Now let’s say that the government decides that a sector of widget makers (of variable quality) will be required to provide widgets to all comers. There will be long lines for people to get their cheap widgets. I can hardly wait for mine.

As soon as it becomes unprofitable for the rest of the medical profession to take care of people under the “fixed” system (think Medicaid), these patients will land at our doorstep. We seem to be scraping by for now, but we’re not a limitless container into which the government can pour the masses that have new insurance that no physicians (except us) will take. The long lines and intense dissatisfaction will cause those with money to find an alternative solution.

There will be a tipping point when hospitals can no longer remain public if they are to survive, and those patients with money will help them in their predicament. It will not be a cataclysmic bang. Instead, the two-tier system will be born gradually as some public hospitals quietly go private, and those people insured under the federal system are shoehorned into a shrinking supply of public hospitals.

What Congress often fails to consider is the ability of Americans to find a way around its schemes. The growth of organized crime after Prohibition is a good example. Now, I don’t expect there to be speakeasies for hip replacement, but ingenious people will find a way.

Private hospitals and private physicians will care for patients with private insurance in plush facilities that have the latest technology.
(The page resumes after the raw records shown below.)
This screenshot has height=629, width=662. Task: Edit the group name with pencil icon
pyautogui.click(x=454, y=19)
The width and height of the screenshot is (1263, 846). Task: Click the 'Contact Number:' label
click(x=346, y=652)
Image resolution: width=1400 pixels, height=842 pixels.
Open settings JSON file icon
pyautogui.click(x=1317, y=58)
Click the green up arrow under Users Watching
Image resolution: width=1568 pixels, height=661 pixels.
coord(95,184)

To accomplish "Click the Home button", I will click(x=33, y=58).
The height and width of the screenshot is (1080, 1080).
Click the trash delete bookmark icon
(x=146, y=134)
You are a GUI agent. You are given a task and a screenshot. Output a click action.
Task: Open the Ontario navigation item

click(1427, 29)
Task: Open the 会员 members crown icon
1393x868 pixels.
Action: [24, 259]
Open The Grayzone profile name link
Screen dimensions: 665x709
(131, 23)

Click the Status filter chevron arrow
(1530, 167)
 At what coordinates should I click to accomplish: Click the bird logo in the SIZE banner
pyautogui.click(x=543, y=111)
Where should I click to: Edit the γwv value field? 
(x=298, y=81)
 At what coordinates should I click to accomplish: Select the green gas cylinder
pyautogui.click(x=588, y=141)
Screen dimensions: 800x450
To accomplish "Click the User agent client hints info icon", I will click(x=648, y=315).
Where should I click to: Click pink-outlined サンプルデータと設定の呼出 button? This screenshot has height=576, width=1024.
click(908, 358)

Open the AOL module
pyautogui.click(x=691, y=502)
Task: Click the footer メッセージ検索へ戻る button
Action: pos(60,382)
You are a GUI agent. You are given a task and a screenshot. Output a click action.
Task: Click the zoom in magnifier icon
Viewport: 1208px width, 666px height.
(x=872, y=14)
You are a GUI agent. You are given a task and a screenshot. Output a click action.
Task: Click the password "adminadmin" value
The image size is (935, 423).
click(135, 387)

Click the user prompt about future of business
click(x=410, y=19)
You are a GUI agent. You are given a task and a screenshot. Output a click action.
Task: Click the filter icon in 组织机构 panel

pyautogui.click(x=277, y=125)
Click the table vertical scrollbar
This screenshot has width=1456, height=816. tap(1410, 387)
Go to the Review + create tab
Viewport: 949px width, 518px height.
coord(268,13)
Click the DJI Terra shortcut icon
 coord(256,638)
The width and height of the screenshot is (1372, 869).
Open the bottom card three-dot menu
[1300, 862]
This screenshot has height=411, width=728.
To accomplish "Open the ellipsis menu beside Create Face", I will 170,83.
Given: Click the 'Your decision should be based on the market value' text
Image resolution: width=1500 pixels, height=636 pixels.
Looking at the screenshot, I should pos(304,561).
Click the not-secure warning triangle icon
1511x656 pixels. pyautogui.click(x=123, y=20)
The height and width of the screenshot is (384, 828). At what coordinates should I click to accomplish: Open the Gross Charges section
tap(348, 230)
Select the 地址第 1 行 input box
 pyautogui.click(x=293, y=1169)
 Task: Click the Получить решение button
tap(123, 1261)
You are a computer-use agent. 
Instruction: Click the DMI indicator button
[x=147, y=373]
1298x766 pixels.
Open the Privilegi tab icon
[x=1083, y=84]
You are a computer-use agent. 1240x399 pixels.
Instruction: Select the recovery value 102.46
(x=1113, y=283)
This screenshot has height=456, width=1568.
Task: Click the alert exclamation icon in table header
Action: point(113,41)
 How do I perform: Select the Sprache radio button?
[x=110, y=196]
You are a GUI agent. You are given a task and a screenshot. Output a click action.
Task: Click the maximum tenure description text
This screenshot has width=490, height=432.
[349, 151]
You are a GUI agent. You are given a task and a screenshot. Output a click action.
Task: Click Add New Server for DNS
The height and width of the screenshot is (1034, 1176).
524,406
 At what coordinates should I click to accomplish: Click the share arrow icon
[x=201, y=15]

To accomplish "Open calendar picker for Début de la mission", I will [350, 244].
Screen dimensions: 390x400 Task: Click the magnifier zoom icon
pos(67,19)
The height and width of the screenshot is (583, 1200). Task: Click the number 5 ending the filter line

The public hospitals left behind will barely survive on the meager funds in the federal system.

Too Orwellian to believe? Talk to anyone who has lived in Great Britain. This will happen, and people with money will be better for it. Those physicians who go “private” will also be better for it. The people Congress intends to help and those not rich enough to escape it will suffer terribly in an underfunded, two-tiered, health care quagmire fit for a Third World country.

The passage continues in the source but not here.